На том и разошлись. Сергий – к купцу, разъяснить, что за просьба у него, да и зачем, а Булыцкий, схватив тачку, – на реку за песком, а потом и к буераку, где глины еще летом заприметил, годной вроде для печи изготовления. Уже вечером, натаскав всего необходимого и вывалив все в одну яму, Булыцкий при помощи Ждана и не ушедших еще сыновей кузнеца принялся тщательно перемешивать все это до получения однородной массы.

– А как застуденеет? – поинтересовался верный Ждан.

– С чего бы?

– Ну, как кувшин. Студенеет. Твердым становится. Как потом выковыривать?

– Так то на солнце да в печи, – усмехнулся в ответ Николай Сергеевич, в очередной раз отмечая смекалистость паренька. – А здесь, вон, и в яме вода, и на улице – холодно. До утра разве что примерзнет, да и то – не беда. А утром, дай Бог, каменьев привезем да приступим, – смахнув пот со лба, выдохнул преподаватель. – А теперь – почивать. – Пацанята послушно кивнули головами и отправились спать.

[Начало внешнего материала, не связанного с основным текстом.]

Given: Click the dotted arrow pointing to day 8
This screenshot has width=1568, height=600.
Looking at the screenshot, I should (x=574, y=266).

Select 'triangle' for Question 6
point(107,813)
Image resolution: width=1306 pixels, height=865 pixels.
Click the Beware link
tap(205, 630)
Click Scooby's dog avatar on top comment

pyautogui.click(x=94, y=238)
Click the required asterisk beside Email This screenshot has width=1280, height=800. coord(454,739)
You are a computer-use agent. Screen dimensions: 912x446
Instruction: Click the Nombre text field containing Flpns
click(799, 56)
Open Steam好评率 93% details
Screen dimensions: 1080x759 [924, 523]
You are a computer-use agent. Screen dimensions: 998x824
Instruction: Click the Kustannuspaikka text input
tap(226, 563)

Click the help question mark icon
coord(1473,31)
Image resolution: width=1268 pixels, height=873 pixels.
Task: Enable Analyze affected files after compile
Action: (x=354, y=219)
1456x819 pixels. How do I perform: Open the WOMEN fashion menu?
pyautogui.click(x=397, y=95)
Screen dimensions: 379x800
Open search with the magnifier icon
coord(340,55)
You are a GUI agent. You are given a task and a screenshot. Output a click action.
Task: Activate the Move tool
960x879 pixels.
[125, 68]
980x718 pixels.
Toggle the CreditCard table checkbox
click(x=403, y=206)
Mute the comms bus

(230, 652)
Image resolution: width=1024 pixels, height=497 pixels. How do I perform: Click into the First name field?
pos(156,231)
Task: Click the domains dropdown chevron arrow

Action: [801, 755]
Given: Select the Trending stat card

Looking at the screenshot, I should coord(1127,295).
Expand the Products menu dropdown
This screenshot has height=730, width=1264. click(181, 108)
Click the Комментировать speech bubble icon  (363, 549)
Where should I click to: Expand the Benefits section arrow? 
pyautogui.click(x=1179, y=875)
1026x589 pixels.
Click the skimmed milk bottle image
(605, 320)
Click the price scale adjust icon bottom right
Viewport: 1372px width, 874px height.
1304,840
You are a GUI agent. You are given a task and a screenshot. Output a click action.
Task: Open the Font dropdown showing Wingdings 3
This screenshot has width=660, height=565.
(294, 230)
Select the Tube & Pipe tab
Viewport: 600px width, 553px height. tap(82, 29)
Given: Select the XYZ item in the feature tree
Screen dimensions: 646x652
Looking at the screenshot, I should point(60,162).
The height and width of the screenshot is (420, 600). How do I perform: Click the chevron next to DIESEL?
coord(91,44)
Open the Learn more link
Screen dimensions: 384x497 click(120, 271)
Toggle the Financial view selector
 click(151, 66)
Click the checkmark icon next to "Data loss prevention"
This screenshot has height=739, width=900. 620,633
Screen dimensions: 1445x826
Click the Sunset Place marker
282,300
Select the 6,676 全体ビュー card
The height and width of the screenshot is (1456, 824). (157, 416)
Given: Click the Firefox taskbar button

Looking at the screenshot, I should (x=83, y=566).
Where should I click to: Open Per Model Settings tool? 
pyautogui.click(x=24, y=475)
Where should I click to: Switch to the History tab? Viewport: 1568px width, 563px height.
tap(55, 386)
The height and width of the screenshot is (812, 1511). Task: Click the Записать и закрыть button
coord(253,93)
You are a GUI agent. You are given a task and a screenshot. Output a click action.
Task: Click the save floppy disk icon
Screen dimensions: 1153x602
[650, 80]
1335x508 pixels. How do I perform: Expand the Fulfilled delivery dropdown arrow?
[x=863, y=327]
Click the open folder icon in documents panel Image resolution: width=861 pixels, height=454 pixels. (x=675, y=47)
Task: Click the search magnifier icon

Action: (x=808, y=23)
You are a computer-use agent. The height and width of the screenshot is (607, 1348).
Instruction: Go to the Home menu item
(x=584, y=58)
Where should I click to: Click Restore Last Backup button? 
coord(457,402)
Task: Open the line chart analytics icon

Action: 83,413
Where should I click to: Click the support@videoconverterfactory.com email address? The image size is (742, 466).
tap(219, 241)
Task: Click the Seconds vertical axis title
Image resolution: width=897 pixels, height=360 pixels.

Уже на следующее утро, со скрипом и стоном, из ворот монастыря выкатилась телега, запряженная невысокой косматой лошаденкой. В телеге, свесив ноги, сидели Булыцкий, Ждан, Угрим да Путша, отправленные Сергием в помощь Булыцкому. Ребятишки окрестные на славу постарались, выискивая каменья, так что осталось лишь собрать их да в одну кучу вывалить и, честно сказать, никак не меньше нескольких дней потратить на все это планировал пенсионер. Оно, хоть и немного надо было поперву-то, а все равно; по раскисшей слякотной дороге оно, пусть бы и с тачкой, а все ж намаешься. А тут – на тебе: телега с лошадкой, да еще и молот, если расколоть чего придется!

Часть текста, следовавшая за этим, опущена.